(Saved entries)
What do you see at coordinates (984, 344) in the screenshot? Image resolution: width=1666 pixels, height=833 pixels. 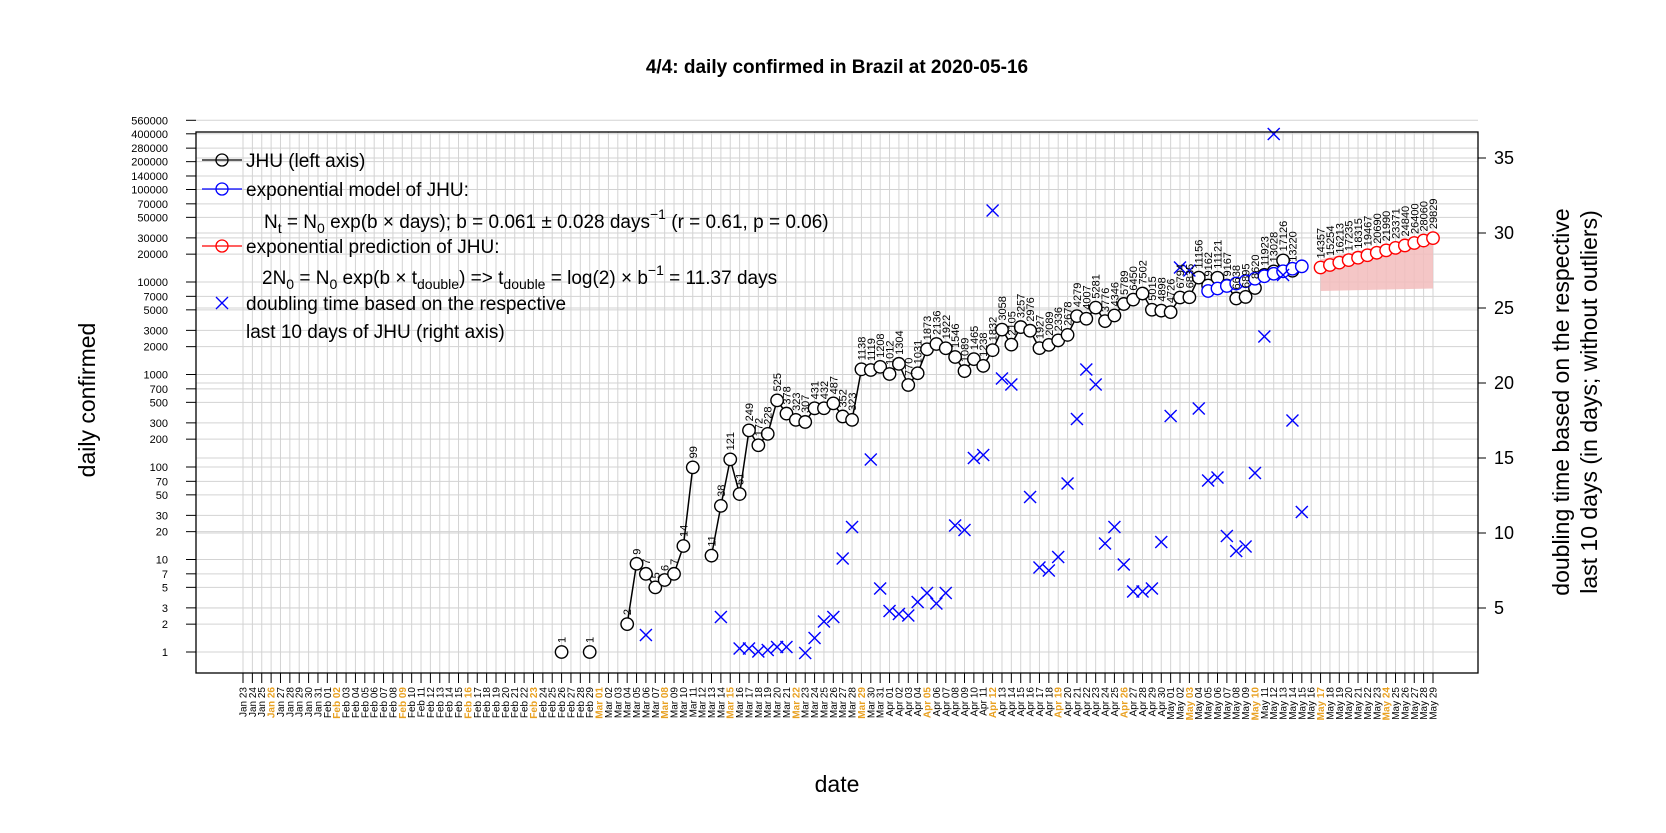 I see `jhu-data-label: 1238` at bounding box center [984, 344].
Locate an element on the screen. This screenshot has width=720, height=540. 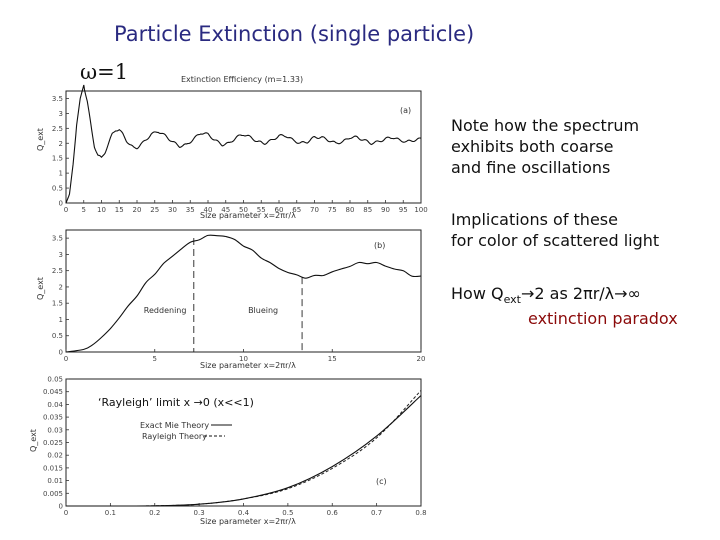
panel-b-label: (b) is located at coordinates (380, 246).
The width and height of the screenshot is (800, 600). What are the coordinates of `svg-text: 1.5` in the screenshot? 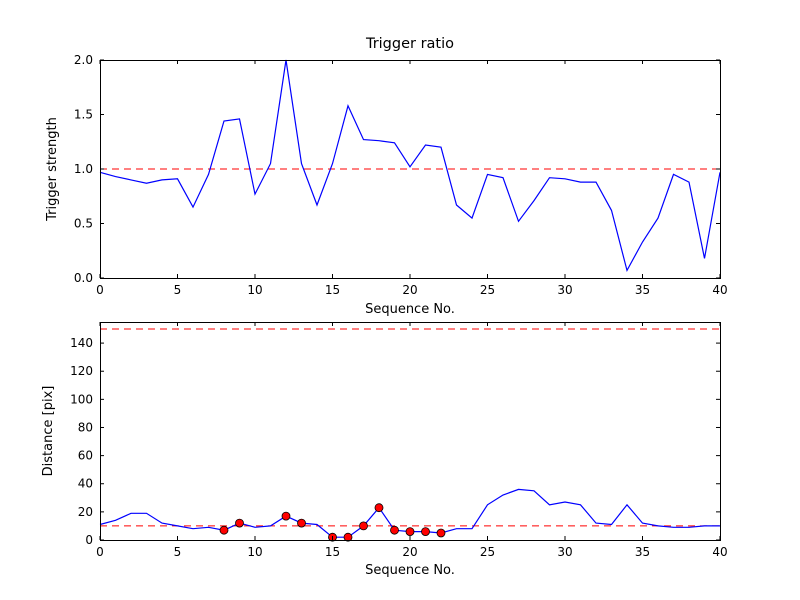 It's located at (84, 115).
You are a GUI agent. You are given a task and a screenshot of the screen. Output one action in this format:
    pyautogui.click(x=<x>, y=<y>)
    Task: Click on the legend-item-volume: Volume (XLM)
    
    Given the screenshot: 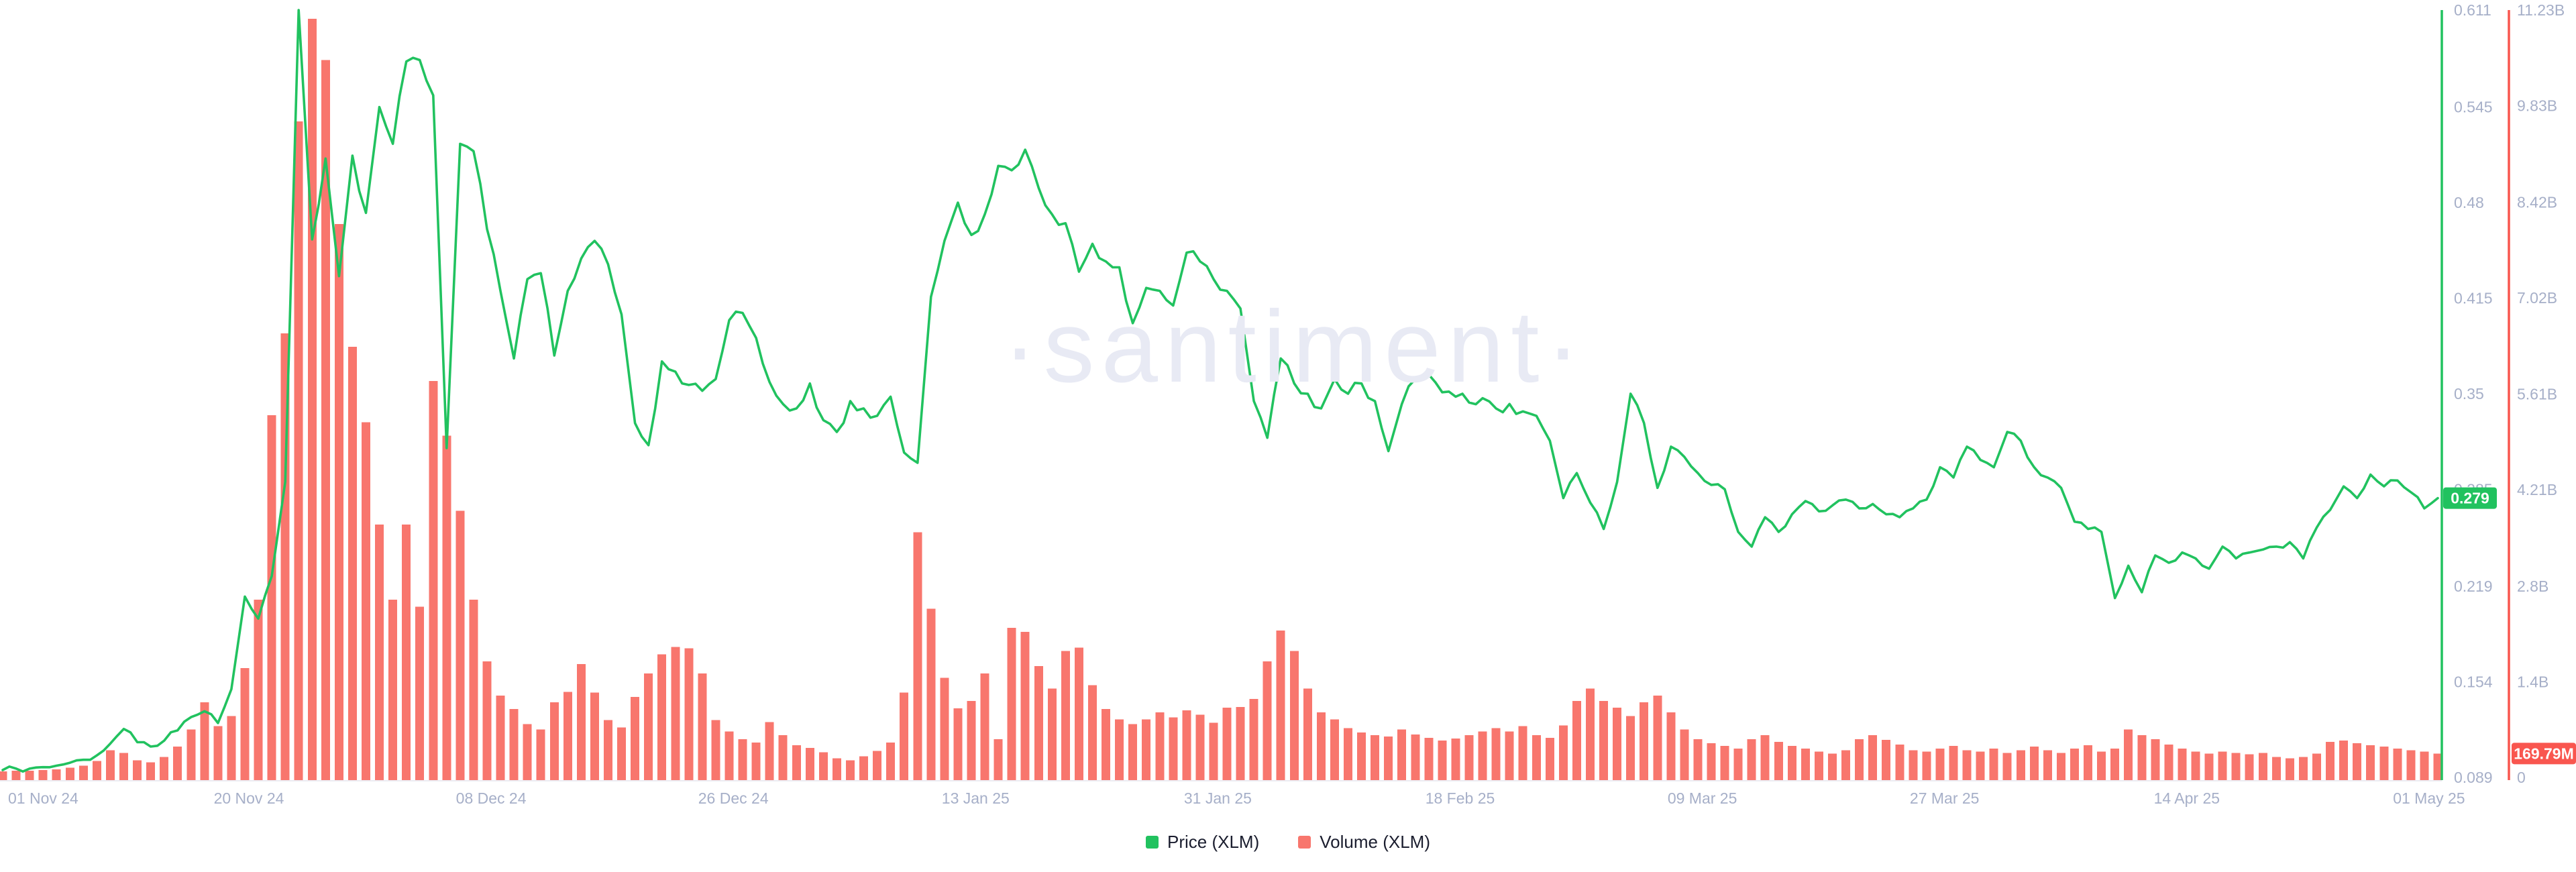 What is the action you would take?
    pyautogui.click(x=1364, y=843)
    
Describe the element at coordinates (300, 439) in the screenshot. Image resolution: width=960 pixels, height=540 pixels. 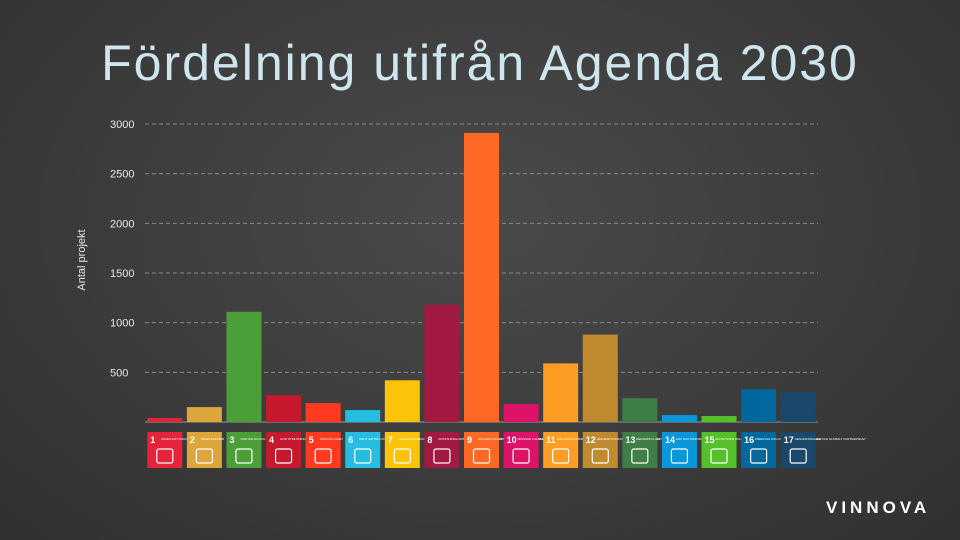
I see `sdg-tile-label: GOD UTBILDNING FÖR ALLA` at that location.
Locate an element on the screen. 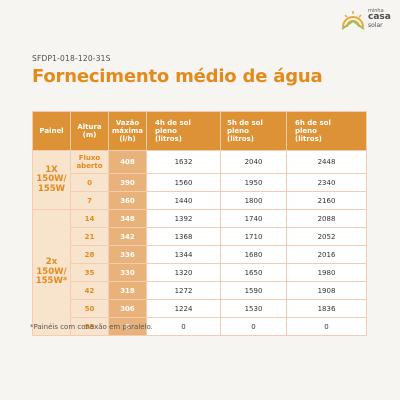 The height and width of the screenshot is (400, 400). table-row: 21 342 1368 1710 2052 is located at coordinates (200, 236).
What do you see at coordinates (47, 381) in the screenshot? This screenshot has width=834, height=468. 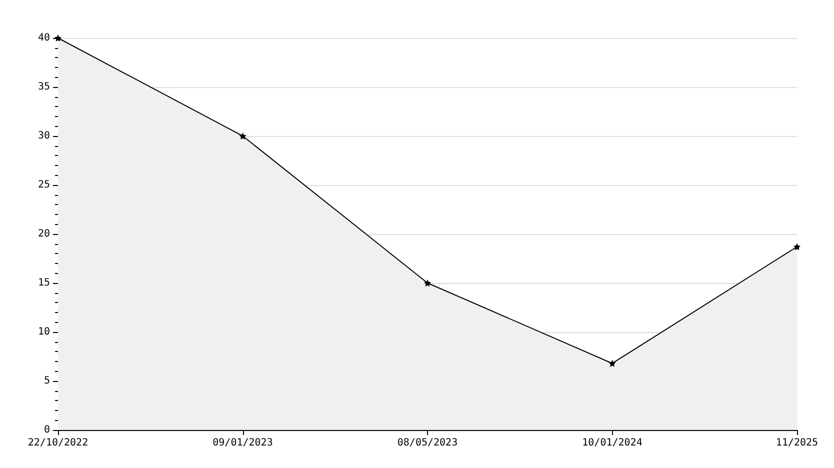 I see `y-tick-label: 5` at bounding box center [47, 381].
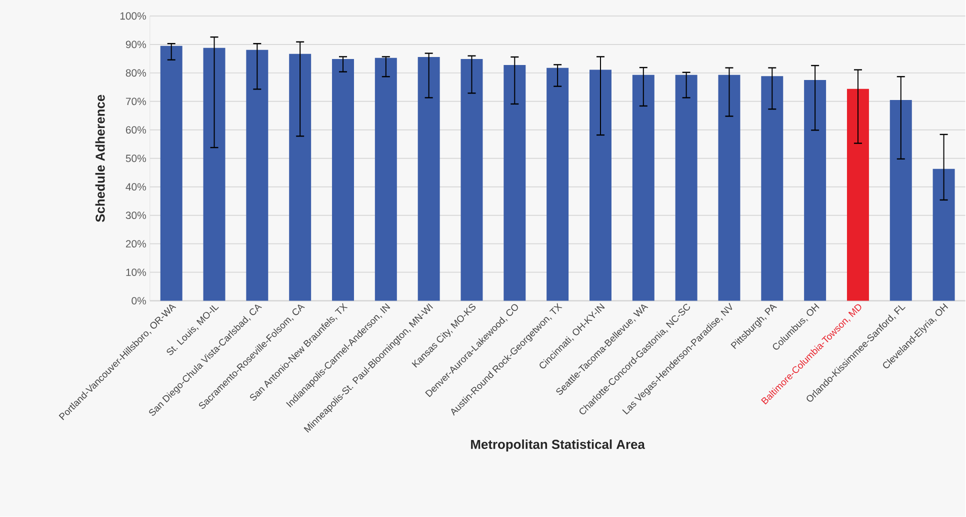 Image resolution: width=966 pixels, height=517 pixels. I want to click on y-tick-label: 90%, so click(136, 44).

■ Task statement
Give everything in the listing from the line containing "Describe the element" down to the line containing "at that location.", both included, as a JSON list of strings with one string per line. Omit blank lines, and leave the pictures out of the answer.

■ Expected output
[
  "Describe the element at coordinates (300, 439) in the screenshot. Image resolution: width=960 pixels, height=540 pixels. ",
  "I see `sdg-tile-label: GOD UTBILDNING FÖR ALLA` at that location."
]